三橋の顔はまだ固い.朝一番に見たときより幾分マシのようではある.それでも心配になった.
阿部を筆頭に他の奴らがどう思っているかはともかく,泉はこの不思議な投手に初めから嫌悪感を覚えたことはない.面白いな,と興味を持っているとしても.
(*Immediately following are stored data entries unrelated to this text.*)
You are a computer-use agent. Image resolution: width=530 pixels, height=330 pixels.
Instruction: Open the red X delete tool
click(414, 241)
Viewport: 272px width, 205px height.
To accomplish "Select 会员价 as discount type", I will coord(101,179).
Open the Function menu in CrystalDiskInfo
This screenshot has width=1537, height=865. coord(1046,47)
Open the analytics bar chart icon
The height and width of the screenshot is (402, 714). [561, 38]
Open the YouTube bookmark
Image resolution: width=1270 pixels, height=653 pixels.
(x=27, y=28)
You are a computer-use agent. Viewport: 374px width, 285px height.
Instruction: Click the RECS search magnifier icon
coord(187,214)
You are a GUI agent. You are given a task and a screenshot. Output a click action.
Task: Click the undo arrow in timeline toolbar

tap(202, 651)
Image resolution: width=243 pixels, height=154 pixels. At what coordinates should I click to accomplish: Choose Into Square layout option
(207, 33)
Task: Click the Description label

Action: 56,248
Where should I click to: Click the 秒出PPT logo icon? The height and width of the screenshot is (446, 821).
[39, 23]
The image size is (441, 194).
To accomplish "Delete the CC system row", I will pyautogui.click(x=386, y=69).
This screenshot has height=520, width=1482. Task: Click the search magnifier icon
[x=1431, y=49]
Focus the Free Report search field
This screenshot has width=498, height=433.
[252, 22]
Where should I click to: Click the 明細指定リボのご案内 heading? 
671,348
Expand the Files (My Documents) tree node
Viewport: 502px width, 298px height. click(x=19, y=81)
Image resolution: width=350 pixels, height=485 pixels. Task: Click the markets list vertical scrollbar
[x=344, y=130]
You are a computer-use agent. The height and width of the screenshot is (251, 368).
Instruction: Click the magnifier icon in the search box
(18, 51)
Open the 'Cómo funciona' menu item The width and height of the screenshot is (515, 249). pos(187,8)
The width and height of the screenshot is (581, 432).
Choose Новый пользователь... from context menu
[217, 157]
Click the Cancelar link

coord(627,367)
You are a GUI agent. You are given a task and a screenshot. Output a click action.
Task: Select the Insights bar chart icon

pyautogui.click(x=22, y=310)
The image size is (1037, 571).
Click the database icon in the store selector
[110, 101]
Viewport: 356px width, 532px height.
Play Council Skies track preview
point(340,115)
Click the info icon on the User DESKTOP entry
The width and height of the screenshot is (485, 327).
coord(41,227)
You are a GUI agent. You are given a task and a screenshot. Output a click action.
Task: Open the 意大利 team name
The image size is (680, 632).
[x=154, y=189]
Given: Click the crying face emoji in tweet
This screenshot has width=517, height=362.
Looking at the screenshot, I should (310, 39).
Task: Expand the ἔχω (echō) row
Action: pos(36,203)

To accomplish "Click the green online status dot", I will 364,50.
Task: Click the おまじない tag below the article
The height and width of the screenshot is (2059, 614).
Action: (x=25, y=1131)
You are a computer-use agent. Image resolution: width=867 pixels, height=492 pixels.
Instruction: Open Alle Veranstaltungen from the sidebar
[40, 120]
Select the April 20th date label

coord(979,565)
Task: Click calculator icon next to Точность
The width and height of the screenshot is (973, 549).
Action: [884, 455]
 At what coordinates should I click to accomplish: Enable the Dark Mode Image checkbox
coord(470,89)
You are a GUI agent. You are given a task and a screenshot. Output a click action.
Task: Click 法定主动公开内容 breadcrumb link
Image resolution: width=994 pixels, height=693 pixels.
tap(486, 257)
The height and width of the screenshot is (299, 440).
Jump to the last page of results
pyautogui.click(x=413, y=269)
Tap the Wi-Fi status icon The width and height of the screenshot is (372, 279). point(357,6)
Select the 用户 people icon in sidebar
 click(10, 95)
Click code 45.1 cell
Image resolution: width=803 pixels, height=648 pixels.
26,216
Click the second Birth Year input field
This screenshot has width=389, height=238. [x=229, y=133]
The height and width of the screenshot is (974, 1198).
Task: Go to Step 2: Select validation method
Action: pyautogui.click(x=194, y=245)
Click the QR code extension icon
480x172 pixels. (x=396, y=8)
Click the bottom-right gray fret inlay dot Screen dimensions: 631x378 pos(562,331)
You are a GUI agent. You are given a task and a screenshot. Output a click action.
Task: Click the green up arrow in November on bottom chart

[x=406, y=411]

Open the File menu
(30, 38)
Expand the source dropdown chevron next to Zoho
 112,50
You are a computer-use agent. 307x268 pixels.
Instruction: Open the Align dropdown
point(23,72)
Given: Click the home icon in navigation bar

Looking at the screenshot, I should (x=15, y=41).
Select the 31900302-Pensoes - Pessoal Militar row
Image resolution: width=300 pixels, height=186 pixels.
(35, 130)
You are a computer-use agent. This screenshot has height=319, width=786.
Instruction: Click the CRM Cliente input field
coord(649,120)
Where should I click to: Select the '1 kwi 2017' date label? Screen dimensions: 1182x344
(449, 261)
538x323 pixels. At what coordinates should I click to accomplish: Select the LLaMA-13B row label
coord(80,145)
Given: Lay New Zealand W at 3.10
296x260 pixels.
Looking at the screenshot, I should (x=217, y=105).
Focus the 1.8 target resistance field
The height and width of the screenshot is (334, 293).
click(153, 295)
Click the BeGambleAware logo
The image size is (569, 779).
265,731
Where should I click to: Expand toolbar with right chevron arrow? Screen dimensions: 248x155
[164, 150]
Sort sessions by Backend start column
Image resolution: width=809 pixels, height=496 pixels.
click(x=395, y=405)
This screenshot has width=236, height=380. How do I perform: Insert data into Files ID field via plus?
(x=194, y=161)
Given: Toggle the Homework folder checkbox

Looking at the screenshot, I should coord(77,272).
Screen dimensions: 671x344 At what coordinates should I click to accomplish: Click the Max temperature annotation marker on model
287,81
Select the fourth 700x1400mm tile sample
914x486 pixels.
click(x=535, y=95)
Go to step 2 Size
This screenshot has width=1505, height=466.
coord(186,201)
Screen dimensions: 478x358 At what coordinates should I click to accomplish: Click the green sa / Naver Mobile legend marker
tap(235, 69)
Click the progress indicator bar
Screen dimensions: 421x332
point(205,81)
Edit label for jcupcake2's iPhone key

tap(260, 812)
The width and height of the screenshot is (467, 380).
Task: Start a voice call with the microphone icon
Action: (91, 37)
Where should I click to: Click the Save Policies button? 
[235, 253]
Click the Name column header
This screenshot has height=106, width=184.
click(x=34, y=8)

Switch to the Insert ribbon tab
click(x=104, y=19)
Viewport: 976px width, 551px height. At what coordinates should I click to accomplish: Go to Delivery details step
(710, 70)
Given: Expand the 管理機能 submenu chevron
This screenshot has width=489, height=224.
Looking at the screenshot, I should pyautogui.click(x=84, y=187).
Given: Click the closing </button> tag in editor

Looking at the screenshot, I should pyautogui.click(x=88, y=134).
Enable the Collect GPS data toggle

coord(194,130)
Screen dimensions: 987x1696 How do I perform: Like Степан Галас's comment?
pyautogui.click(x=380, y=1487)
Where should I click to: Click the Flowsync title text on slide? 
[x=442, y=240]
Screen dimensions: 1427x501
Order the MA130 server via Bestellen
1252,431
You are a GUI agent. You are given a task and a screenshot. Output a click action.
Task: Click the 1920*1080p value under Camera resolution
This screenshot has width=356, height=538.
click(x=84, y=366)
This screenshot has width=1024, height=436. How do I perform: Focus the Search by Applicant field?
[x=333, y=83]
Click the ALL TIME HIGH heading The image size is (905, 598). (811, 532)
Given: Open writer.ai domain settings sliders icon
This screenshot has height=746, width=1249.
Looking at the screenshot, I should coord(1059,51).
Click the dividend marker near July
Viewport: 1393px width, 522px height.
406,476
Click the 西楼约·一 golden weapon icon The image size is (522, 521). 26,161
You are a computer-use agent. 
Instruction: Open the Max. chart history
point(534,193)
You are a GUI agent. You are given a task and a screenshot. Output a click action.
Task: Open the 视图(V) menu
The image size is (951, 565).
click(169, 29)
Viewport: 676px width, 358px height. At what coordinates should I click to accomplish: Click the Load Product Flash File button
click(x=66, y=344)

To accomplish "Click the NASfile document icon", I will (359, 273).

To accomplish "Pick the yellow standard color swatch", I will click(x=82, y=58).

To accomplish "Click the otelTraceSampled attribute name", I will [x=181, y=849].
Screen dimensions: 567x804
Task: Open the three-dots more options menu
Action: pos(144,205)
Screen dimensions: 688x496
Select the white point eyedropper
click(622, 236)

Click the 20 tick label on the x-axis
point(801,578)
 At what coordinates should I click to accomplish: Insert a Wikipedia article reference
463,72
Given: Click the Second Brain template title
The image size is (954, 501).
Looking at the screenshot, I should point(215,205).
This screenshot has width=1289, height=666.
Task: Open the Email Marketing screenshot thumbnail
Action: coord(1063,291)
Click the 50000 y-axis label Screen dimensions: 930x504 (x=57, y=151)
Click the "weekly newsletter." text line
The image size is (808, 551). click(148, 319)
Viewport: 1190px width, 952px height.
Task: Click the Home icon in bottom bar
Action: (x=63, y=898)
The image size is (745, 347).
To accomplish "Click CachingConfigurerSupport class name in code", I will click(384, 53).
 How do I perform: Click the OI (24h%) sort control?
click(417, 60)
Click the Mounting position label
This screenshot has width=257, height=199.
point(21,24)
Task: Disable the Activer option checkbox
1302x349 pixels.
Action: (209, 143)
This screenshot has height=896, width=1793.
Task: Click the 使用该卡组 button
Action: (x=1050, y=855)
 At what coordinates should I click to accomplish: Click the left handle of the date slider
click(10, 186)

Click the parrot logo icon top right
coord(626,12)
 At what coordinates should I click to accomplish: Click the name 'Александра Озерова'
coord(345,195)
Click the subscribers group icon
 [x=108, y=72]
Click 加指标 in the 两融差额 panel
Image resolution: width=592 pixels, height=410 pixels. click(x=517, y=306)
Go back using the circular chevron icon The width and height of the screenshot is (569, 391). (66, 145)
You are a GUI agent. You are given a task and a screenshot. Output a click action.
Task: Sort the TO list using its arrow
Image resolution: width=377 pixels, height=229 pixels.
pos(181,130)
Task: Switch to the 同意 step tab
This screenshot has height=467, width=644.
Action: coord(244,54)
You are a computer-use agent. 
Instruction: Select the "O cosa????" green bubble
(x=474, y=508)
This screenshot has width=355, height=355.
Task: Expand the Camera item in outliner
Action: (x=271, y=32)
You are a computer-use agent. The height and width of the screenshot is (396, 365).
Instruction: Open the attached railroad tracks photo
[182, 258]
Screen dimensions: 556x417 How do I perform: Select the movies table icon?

けれど三橋は泉と決して目を合わせない.的を見なければ投げられないからチラリと横目で視線をよこすが,その程度だ.同じチームの仲間なんだから,もう少し何とかならないだろうか?
――でも,俺は焦らないし.
返球を握りしめて,泉はまた投げ返した.三橋が三橋らしく,三橋のリズムで野球をすればいい.自分はいつだってそうしてきたのだ.
「三橋」
名前を呼ぶとどうしたってその肩は震えるし,表情は強張ってしまうけれど.
「う,ん」
ときどきこちらをまっすぐ見る瞳は,本物な気がするから.
泉はゆったりボールを投げながら笑う.
新しい野球.新しい仲間.今まで続けてきたものとは決定的に違っていて,でも過去の延長線上に確かに存在している今.
今,三橋に出会えたことには,意味があるはずだ.
「頑張ろーなー」
力を抜きすぎな位に抜いて,安心と元気を引き出したくて笑ってやった.
三橋はボールを受け取ったまま驚いて静止し,ボールを見,泉を見,またボールを見て同じように力を抜いて笑った.
「い,ずみ,くん,」
「ん?」
「ありがっ…,とう!」
しゅぱん.泉のグラブに,まっすぐが届いた.
終
某様への捧げ物のつもりで書いたけどぐだぐだ・・・ボツにしようか検討中。
阿部にキャッチボールしとけって言われたときの二人。三星戦です。